Finally, the nebulization treatment was performed: from day 24, the Kudinoside A solutions at different concentrations (0.06 mg/mL, 0.3 mg/mL, and 1.5 mg/mL) were each administered by nebulization twice daily (30 min for each time, 12 mL in total) for treatment, and 6 mL of 2% chicken ovalbumin was administered by nebulization for exciting of 30 min 1 h after the nebulization treatment, and the administration and excitation were performed for 15 days according to this scheme; sampling was carried out 24 h after the last administration and excitation experiment, i.e., on day 39, and the Kudinoside A solution at the corresponding nebulization treatment concentration was administered twice (30 min for each time, 12 mL in total) for treatment before the sampling. The above was the scheme for the experimental groups of the nebulization treatment with Kudinoside A at different doses, and the mice in the negative control group were administered with 30% propylene glycol instead of Kudinoside A for nebulization.

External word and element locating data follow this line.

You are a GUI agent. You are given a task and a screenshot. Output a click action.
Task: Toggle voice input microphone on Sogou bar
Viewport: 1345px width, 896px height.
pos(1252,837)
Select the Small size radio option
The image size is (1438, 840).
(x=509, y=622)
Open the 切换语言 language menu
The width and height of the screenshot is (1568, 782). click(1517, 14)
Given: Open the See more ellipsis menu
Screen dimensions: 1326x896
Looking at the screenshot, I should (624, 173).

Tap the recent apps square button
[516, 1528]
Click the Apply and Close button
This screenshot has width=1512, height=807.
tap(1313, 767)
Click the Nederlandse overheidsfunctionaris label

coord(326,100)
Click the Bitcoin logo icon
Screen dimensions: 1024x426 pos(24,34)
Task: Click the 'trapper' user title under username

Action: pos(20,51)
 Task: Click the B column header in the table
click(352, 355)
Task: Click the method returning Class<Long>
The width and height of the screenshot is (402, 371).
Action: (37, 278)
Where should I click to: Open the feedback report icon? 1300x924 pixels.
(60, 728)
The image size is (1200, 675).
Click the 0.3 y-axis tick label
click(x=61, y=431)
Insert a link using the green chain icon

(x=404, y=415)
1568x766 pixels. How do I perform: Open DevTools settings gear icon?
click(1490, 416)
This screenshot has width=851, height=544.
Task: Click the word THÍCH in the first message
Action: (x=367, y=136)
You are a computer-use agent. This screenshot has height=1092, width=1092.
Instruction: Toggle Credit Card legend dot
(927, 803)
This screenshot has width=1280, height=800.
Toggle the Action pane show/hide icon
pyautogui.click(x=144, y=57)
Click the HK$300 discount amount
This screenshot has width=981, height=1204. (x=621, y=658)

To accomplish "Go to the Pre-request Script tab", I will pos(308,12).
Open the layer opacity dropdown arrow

Flow cytometry was adopted to detect proportion of eosinophilic granulocytes (EOs) in white blood cells of mouse alveolar lavage fluid samples. The blank group had 15 mice, the negative control group had 12 mice, and the high-, medium-, and low-concentration Kudinoside A experimental groups had 18 mice, 13 mice, and 14 mice, respectively. The results are shown in Table 23 below.

TABLE 23

Results of proportion of eosinophilic granulocytes (EOs)

Blank
Negative
Kudinoside
Kudinoside
Kudinoside

control
control
A group
A group
A group

group
group
(0.06 mg/mL)
(0.3 mg/mL)
(1.5 mg/mL)

Proportion of
4.16
17.05
10.14
9.56
10.81

eosinophilic

granulocytes (EOs)

As can be seen from the results in Table 23, compared with the blank control group, the proportion of eosinophilic granulocytes in the negative control group significantly increases, which indicates that the asthma mouse models of pulmonary inflammation were successfully constructed; compared with the negative control group, the proportion of eosinophilic granulocytes in the Kudinoside A administration group at each dose decreases, which indicates that the Kudinoside A has certain anti-inflammatory effects.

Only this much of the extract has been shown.